* _REQUIRED WORK_:
Please filter the data below down to the lines holding the string "Task".

Stored data:

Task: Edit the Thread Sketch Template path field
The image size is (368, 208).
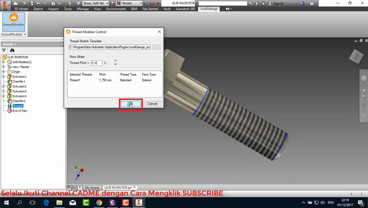Action: (x=109, y=47)
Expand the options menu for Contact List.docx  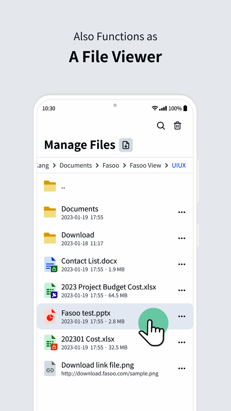[182, 264]
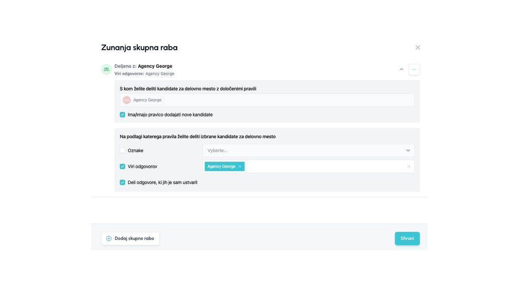Uncheck the Viri odgovorov checkbox
The height and width of the screenshot is (299, 531).
click(123, 167)
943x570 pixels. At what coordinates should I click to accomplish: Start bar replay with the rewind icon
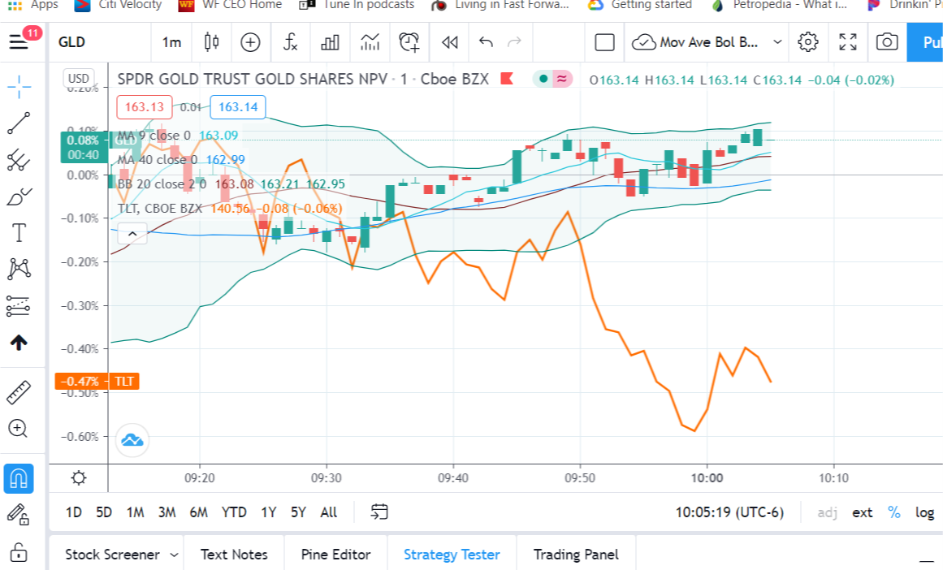pos(450,42)
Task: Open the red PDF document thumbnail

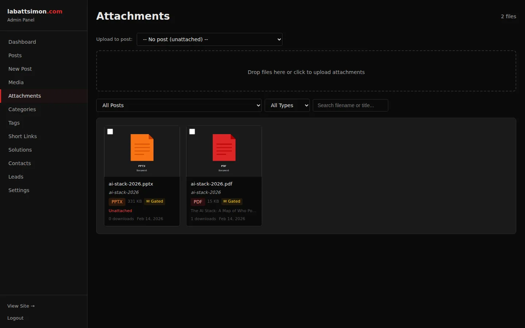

* _RESULT OF THIS EXERCISE_:
Task: Edit the Thread Sketch Template path field
Task: Open the red PDF document thumbnail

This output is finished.